§ **WHAT YOU NEED TO DO**
Below are the data; count the lines with the string "nuevas" in them and give that number only.

§ **Dataset entries**
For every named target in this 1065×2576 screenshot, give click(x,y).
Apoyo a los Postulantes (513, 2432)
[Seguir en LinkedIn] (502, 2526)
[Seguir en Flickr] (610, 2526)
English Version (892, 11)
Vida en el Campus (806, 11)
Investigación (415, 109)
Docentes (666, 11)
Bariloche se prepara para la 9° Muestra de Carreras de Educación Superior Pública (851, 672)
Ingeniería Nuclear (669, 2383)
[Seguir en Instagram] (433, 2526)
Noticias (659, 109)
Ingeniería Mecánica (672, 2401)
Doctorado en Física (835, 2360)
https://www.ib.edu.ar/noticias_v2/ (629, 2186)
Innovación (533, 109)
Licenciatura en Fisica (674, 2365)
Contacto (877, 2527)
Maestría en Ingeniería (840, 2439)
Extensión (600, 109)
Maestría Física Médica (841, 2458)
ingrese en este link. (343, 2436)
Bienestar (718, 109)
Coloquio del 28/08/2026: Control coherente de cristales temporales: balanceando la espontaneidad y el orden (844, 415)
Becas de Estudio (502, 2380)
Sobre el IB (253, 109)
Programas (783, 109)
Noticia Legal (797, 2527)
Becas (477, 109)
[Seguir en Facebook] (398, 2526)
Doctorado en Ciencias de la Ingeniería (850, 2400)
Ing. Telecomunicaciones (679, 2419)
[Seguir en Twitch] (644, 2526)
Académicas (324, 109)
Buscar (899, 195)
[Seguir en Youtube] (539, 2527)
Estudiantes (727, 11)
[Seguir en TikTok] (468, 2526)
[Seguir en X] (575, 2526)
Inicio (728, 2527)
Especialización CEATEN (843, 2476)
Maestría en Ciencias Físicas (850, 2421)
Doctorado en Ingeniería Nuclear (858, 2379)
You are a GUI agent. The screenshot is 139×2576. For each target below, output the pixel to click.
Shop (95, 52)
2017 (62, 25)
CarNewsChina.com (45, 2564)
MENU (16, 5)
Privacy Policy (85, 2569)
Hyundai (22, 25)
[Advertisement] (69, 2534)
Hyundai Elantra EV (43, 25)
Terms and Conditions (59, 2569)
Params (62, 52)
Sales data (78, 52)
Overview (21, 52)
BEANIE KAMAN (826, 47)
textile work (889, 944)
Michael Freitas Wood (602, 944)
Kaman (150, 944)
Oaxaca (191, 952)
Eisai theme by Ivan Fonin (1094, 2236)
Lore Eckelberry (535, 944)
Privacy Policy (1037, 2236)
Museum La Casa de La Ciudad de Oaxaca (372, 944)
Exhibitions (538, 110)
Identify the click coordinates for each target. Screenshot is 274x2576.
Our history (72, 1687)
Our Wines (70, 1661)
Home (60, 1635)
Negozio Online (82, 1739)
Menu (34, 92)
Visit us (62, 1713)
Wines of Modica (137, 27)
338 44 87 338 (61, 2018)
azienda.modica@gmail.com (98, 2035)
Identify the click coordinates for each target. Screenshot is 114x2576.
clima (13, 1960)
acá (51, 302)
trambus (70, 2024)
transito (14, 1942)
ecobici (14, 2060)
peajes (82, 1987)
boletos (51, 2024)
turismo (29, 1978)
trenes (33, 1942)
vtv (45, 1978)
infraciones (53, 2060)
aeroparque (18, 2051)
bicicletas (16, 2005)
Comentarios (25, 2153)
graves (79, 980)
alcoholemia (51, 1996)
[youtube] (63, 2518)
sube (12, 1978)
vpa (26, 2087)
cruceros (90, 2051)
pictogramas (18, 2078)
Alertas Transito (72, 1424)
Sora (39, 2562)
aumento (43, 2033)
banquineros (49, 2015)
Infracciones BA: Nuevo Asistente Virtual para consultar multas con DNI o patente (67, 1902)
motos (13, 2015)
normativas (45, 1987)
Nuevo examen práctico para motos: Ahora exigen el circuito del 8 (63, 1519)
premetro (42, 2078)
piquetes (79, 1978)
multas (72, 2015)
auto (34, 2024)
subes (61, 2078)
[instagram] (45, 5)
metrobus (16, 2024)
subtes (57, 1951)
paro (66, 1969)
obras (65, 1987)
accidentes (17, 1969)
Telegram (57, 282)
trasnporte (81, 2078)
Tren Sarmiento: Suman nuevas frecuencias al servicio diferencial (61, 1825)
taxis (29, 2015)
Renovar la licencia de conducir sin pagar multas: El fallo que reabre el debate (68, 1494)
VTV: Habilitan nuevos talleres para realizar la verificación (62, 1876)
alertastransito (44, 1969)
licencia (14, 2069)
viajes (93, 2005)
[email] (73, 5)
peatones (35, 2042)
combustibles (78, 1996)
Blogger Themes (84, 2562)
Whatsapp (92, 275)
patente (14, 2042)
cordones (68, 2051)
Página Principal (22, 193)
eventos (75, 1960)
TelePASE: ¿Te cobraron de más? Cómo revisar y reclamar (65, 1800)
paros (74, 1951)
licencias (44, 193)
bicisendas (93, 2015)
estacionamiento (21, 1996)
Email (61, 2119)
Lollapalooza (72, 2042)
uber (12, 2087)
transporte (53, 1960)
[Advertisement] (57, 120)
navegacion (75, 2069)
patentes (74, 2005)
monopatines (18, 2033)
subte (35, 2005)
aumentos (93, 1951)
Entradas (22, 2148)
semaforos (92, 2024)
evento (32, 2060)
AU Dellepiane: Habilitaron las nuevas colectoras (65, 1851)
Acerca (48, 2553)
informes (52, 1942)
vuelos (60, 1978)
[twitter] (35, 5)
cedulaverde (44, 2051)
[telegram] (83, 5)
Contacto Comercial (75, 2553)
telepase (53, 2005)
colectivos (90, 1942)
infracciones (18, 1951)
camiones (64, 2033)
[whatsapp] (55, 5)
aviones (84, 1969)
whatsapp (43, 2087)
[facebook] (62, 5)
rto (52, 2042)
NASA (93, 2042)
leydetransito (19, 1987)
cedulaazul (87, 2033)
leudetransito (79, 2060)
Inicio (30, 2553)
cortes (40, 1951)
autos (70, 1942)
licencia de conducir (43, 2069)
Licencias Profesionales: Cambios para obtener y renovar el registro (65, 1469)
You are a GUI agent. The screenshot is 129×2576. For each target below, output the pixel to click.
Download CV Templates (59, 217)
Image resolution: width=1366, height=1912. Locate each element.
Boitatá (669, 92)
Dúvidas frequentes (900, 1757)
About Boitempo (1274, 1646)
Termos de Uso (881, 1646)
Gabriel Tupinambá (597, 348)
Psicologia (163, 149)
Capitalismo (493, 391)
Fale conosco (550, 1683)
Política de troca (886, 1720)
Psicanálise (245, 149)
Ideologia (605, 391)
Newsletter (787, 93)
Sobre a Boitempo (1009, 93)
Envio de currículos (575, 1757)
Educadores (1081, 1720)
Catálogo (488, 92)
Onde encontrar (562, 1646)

§ **RESPONSE AREA**
2